Charlotte Matis, Neal Swanger and Russel Rayfield | 612-326-5745
I love music, but am no musician, so I wasn’t sure what to expect when I walked into Blackbird’s Music Store to interview Charlotte and company. Having put my clarinet down years ago, I never took to strings and am often intimidated by those more musically talented than I.
Upon entering the store, I was immediately greeted with smiles, offered a choice of coffee or tea and told to make myself at home. As I looked around, I was surrounded by stringed instruments of all kinds lining the unassuming walls. The cheery chirping of Charlotte’s resident finches filled the air rather than the usual awkward silence of some stores. Blackbird’s has a homey, somewhat familiar feel that put me at ease. The group likes to joke about their “folk retailing”, but it does describe their relaxed atmosphere quite well.
Charlotte opened the store about four years ago after another location closer to Nokomis failed to provide the flow of students and musicians needed to obtain the feeling of community she had hoped for. The vision was to sell, trade and repair instruments and offer lessons and jam sessions to help their clientele excel. Blackbird’s strives to provide a supportive community for any musician interested and works to “empower music makers, learners, and builders to create together”.
While the store specializes in stringed instruments, they are also willing to carry items upon special request, such as the clarinet reeds some local students needed. The instruments are affordable, starting at just $37 for a ukulele and top out around $1000. Besides buy and trade, they also sell on consignment, if needed. Many instruments come in on a trade, are fixed, tuned up, tightened, etcetera in the workshop and then put back on the floor for sale.

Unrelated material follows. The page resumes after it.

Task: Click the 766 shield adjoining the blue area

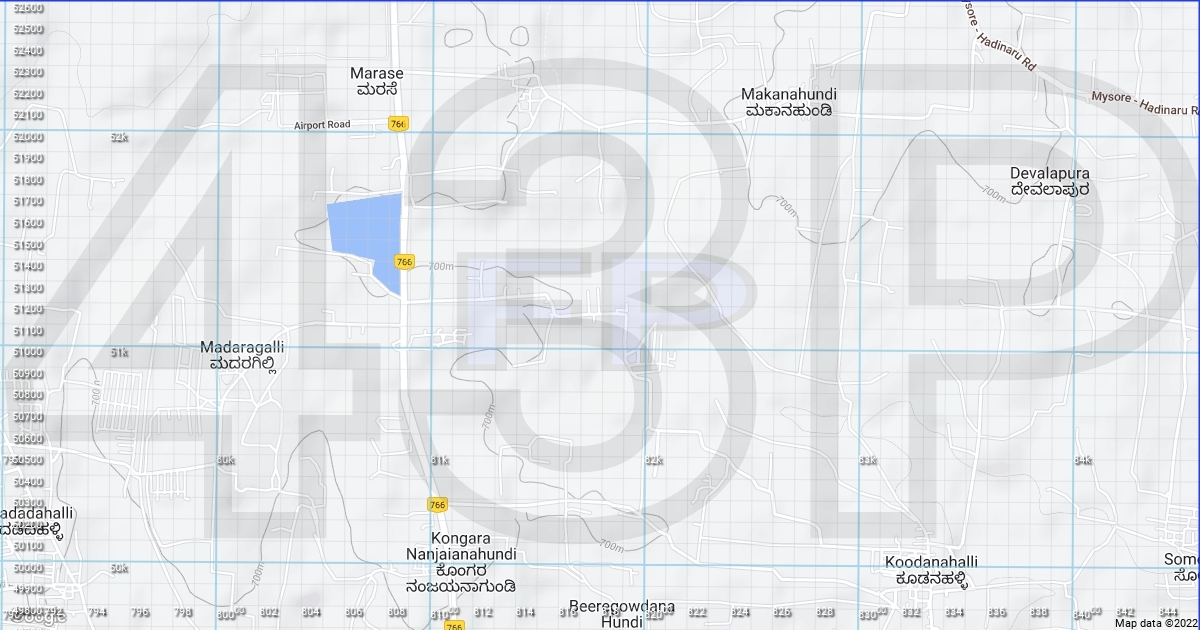Action: point(404,262)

Lessons run $25 per half hour and they have instructors for banjo, guitar, fiddle and more. Though Charlotte started as the sole owner, Neal soon became co-owner and Russ will soon be joining them as they transition the location into a fully worker owned cooperative. This means Blackbird’s can potentially be part of the neighborhood indefinitely!
The space itself was converted from a former café and has many rooms and areas to use for lessons and plans are in the works to make the basement area available for “jams”. Jams range from “Teen” to ukulele to French Canadian Tune jams. All jams are listed on their website and are open to the public.
I encourage neighbors to stop in, say hello and consider shopping here if you or a family member is interested in learning a new instrument or revisiting that dusty guitar hiding in your basement.